In the 52 weeks ended Nov. 3, 2013, dollar sales of the R.-T.-E. cereal category totaled $9,293,050,000, down 2.5% from the same period a year ago, according to Information Resources, Inc., a Chicago-based market research firm. Kellogg’s R.-T.-E. cereal sales during that time fell 2% to $2,827,586,000, while Kellogg’s Kashi brand was off 13% at $242,632,400.
But all-in-all, R.-.T.-E. cereal has remained relatively stable over the past decade, and the category in usage occasions still trumps other breakfast items, including fruit, eggs and hot cereals, Mr. Allen said. In approximately 90% of households, cereal has about three times the penetration of Greek yogurt.

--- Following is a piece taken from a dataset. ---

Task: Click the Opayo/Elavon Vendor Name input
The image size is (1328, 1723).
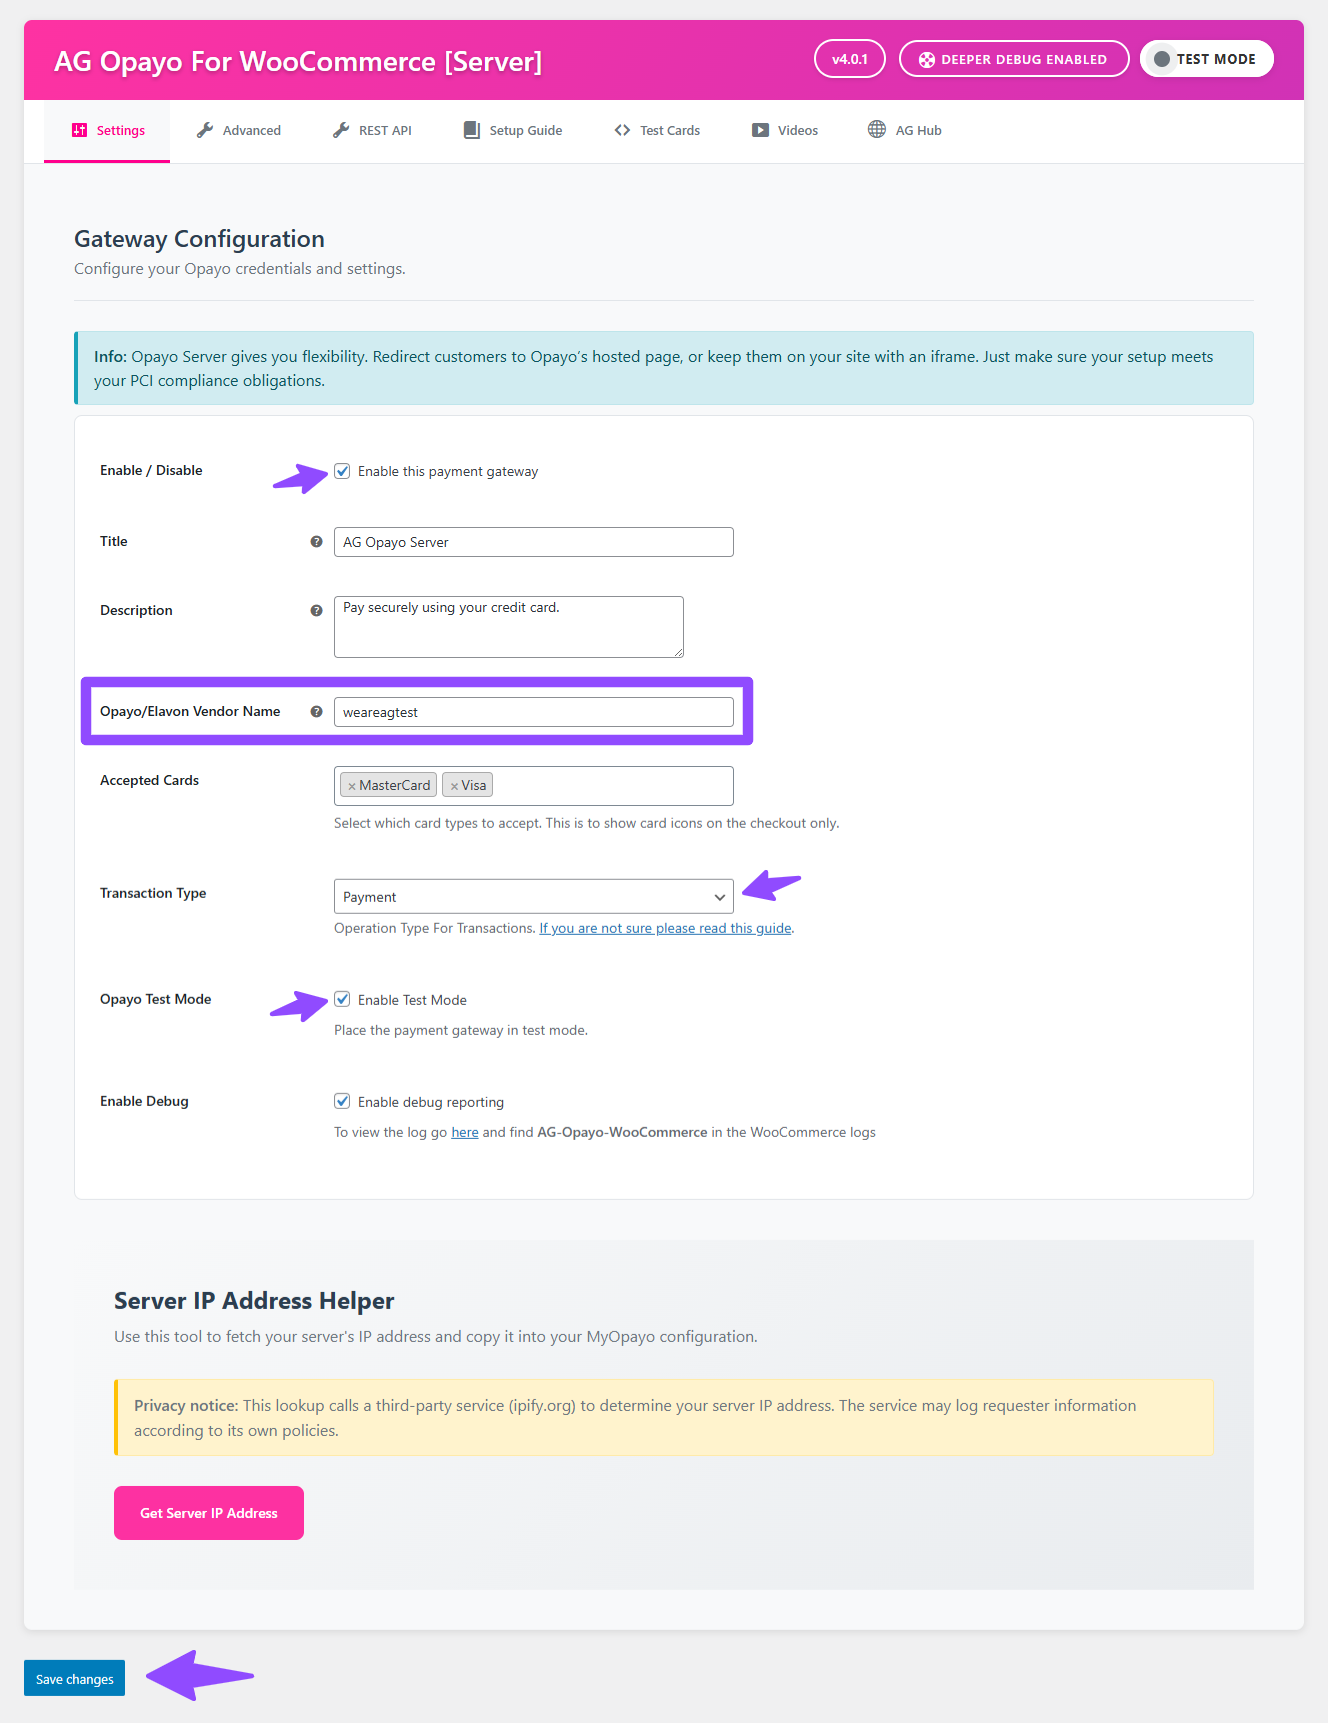Action: pyautogui.click(x=533, y=712)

Also benefitting the category are the demographics of core consumers of cereal: younger families and aging boomers, both of whom represent large segments of the population.
“So, what we realize when we look at the evolution of the breakfast occasion and all the needs that are desired and the scale that cereal brings to that, as well as the household penetration, is we need to win in breakfast, and we are going to do that with cereal,” Mr. Allen said. “Cereal is still the majority of that breakfast occasion.”
In addition to investing behind core product lines of Special K, Mini-Wheats and Frosted Flakes, the company is activating Kellogg as a master brand.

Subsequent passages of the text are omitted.